(What is being asked): Print the line that contains "Where should I click to: Expand the Cluster" and every line that follows it in the data below, ending with the final line; include nothing else.
Provided information below:
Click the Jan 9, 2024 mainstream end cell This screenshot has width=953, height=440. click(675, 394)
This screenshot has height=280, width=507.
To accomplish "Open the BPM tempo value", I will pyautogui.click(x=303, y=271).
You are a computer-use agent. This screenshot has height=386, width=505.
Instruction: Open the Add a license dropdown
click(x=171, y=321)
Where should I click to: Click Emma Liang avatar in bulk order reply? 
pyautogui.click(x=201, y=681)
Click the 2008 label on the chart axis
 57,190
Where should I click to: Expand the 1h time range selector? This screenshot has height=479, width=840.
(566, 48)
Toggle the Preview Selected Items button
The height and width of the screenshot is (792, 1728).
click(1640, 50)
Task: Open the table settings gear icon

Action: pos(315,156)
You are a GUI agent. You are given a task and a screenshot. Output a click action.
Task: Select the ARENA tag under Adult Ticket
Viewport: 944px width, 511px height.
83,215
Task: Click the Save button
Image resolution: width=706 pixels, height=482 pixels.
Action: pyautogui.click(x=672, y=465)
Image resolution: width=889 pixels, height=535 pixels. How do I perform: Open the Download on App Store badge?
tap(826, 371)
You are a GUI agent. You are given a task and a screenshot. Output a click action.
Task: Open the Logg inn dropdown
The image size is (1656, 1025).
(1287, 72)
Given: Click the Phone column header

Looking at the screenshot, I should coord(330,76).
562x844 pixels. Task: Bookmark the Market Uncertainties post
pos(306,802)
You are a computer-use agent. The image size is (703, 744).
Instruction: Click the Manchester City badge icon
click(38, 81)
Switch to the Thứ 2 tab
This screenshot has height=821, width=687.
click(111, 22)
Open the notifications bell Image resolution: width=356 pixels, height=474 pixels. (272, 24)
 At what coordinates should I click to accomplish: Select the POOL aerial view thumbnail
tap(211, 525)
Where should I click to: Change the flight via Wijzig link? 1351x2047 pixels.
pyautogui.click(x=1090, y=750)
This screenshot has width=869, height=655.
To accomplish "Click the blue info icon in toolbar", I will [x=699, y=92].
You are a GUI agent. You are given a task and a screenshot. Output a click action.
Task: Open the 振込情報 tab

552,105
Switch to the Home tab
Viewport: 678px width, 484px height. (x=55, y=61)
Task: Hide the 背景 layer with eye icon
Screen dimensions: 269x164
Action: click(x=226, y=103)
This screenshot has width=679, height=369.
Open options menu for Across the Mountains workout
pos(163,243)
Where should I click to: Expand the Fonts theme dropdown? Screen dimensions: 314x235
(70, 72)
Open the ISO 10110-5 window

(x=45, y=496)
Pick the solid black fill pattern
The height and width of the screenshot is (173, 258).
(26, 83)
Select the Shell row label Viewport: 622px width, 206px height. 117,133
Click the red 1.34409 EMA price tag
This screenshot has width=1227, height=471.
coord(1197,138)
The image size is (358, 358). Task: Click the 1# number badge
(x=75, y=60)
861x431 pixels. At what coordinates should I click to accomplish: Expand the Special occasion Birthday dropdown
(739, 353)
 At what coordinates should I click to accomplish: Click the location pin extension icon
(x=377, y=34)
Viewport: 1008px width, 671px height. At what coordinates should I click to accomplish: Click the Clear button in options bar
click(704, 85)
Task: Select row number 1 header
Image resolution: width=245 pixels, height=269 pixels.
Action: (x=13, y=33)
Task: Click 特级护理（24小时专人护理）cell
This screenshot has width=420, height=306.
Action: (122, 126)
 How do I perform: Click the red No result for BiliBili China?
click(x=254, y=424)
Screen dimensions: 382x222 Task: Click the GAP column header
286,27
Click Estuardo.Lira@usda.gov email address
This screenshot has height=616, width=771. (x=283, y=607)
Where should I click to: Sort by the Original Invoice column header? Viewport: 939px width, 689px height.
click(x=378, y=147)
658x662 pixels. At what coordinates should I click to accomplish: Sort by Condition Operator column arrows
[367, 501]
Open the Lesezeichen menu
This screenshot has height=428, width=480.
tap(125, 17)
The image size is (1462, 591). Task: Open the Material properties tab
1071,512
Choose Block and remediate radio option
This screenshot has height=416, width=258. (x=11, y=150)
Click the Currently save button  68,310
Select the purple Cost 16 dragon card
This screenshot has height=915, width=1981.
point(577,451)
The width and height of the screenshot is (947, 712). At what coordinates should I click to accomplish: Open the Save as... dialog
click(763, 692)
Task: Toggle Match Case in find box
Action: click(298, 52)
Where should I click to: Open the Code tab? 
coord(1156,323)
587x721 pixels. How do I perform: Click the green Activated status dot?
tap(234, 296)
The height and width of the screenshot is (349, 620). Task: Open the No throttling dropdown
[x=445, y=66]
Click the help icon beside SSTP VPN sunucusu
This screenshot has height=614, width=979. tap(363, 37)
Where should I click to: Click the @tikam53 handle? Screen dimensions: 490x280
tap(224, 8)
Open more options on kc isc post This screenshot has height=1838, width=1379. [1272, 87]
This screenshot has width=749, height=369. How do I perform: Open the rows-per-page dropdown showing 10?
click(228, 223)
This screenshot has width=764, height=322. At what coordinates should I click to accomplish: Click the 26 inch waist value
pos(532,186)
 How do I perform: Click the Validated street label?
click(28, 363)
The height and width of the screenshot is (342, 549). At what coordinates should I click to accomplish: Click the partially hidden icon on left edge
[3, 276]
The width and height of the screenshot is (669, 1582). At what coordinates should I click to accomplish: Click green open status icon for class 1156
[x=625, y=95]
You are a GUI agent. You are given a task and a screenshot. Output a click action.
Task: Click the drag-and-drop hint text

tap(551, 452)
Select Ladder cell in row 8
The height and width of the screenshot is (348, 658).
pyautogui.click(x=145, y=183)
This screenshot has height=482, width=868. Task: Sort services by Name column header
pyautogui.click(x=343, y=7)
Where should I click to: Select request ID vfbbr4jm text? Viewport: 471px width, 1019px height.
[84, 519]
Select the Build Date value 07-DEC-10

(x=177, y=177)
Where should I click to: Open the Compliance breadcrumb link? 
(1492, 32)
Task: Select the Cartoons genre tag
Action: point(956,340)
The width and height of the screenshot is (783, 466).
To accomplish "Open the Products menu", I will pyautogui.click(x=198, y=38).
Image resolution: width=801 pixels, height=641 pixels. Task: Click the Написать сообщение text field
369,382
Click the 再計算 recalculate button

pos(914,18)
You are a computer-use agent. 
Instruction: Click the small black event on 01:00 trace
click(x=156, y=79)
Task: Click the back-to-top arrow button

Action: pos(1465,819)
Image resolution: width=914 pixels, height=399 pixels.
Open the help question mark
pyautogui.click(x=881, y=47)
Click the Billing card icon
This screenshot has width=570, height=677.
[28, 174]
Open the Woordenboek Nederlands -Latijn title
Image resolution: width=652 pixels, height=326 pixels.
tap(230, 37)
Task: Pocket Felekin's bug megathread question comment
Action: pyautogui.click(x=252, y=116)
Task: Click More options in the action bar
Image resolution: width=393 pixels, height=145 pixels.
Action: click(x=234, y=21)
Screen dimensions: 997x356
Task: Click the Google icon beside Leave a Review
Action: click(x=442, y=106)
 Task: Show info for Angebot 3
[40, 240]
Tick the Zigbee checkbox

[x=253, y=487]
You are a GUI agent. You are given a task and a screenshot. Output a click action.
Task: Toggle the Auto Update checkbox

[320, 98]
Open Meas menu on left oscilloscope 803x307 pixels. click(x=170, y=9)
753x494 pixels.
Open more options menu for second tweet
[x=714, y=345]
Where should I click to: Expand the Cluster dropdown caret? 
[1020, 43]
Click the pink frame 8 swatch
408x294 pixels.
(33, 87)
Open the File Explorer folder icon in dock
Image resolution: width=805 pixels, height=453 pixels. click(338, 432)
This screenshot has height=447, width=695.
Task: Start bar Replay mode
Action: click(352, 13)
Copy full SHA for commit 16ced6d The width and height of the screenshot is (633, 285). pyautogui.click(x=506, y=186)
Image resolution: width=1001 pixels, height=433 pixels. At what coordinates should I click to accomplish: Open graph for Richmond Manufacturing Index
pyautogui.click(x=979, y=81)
End of Provided information.
(Exercise output):
Where should I click to: Expand the Cluster dropdown caret? 
[1020, 43]
Click the pink frame 8 swatch
408x294 pixels.
(33, 87)
Open the File Explorer folder icon in dock
Image resolution: width=805 pixels, height=453 pixels. click(338, 432)
This screenshot has height=447, width=695.
Task: Start bar Replay mode
Action: click(352, 13)
Copy full SHA for commit 16ced6d The width and height of the screenshot is (633, 285). pyautogui.click(x=506, y=186)
Image resolution: width=1001 pixels, height=433 pixels. At what coordinates should I click to accomplish: Open graph for Richmond Manufacturing Index
pyautogui.click(x=979, y=81)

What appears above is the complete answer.